Tuesday, October 04, 2011

Greg Sheridan, Janet Albrechtsen, and hate media keeps on pumping out the hate ... and the ignorance ...


(Above: an easy quick quiz question to start the day by sharpening the brain. Spot the goose in the photo above.
A few clues. Two are pointing at the goose, and the goose is holding up his hand to say you got me good and feathery.
Alternative, more effective way to wake up: have a good strong coffee).

So there'd Greg Sheridan on Q&A chucking a hissy fit, and getting his knickers in a knot, as a result of Mona Eltahawy talking of a Christian brotherhood and daring to suggest George Bush had once said "God told me to invade Iraq" ...

Greg Sheridan: You made it up.
Mona Eltahawy: No, I did not make it up.
Greg Sheridan: There's something in your coffee.

Well whatever Eltahawy has in her coffee, it's way ahead of what Sheridan uses for a brain. Back in 2005, the story was all the go, as you can find by referring to Ewen MacAskill in The Guardian leading with George Bush: 'God told me to end the tyranny in Iraq'. Or Rupert Cornwell in The Independent with Bush: God told me to invade Iraq, or in dozens of other rags that ran with the BBC show that broke the story.

If Sheridan had his wits about him, at least he could have said the story came from Palestinian officials, and he didn't believe them, but like a mug punter, he accused Eltahawy of making it up. No way back from there, not as the cameras roll and catch the ignorance in action ...

Sheridan would have had an equally hard time dancing around the story that Bush and Blair hunkered down for a prayer session at the crucial summit in 2002 at which the invasion of Iraq was agreed in principle. Or maybe they were just praying for advice on the best way to eat a pretzel ...

And how about this Bush-ism?

Another telling sign of Mr Bush's religion was his answer to Mr Woodward's question on whether he had asked his father - the former president who refused to launch a full-scale invasion of Iraq after driving Saddam Hussein from Kuwait in 1991 - for advice on what to do.

The current President replied that his earthly father was "the wrong father to appeal to for advice ... there is a higher father that I appeal to".


What a pity he didn't appeal to the lesser father, and get more solid, realistic advice, and perhaps avoided the sordid mess that Iraq became.

Why Sheridan should be surprised that a born again Christian believes he talks to and gets advice from god, and indulges in prayer fests with his absent friend is an even greater mystery than the nature of the trinity.

Hasn't Sheridan ever met a born again?
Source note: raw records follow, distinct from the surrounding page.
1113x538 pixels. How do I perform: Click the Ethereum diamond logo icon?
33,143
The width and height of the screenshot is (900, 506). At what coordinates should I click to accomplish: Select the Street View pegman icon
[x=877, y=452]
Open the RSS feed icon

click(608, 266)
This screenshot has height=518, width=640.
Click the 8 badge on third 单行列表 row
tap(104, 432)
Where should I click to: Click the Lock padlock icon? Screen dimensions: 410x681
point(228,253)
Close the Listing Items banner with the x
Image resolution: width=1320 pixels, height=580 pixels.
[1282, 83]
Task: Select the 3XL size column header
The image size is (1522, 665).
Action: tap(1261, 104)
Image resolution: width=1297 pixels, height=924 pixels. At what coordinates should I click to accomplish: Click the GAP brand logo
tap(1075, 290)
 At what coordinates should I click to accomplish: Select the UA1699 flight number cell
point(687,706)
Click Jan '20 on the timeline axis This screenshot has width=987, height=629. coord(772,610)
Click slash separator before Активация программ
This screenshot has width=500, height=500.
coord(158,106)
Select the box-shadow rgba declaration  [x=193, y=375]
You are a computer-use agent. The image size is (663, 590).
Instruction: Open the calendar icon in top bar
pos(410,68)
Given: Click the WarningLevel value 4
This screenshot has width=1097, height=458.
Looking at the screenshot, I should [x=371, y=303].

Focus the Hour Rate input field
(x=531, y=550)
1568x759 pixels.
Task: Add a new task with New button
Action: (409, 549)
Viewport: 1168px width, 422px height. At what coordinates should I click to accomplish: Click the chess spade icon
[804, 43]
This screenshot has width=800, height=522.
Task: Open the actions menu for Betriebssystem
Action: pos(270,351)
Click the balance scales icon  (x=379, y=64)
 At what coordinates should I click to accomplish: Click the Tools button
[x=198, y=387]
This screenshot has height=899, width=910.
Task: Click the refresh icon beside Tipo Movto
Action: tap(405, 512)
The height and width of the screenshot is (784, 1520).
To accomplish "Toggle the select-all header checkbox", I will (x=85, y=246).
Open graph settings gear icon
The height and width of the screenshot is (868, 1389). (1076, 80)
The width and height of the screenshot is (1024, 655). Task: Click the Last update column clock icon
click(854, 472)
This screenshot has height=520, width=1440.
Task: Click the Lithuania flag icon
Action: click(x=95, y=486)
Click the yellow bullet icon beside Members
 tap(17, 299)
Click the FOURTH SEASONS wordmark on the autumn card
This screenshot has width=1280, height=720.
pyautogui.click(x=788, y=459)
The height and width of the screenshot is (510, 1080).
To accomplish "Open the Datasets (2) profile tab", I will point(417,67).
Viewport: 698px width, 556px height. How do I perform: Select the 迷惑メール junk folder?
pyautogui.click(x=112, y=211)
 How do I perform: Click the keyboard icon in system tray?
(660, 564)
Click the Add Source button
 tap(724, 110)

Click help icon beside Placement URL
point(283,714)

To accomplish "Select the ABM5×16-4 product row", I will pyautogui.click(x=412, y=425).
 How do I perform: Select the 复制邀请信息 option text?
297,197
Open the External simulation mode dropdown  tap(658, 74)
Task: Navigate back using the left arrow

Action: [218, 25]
Doesn't he know that their imaginary friend guides them in all they think and do? This isn't rocket science, and yes, I've lived with a born again, though not for long after they went clap happy (oh dear, was it me, was it the coffee ...?)

Amazingly Sheridan is listed as The Australian's foreign editor, "the most influential foreign affairs analyst in Australian journalism". Does influential encompass peddling the most fatuous and ill-informed twittery on television?

Ah well it's just another day in la la land, off with the pixies and the gurus at The Australian, and today is of course Janet Albrechtsen day. Think of that, Greg Sheridan and Dame Slap shaping your news of the day. When was the last time you were completely and utterly befuddled? When will you ever think again?

Dame Slap is in typically fine form in Yes, there's a silver lining to PM's green salad days, though it's a piece she could have written in her sleep, and perhaps did.

It's yet another waltz through the federal political landscape, and it concludes with this resounding flourish:

In short, we have learned about Brown's clever tactics as Greens leader using an environmental cloak to hide a much broader, more radical agenda to change the way we live and work to reflect the party's anti-commerce, anti-growth beliefs. We should be eternally grateful the Greens have educated us so well these past 12 months. More voters now understand that former Greenpeace founder Patrick Moore was right when he said that when the Cold War was over and the Berlin Wall fell, the leftists moved into the environmental movement, bringing with them their neo-Marxist, far-left agendas: agendas that have more to do with opposing capitalism and globalisation than with science or ecology.

Ah yes, the wretched watermelons, green on the outside, red on the inside, and their wretched radical agenda.

Where would we all be - especially the commentariat - without a radical agenda? If you want pure meaningless cant, there's nothing like invoking radical and far out agendas, as featured in every five and dime conspiracy store.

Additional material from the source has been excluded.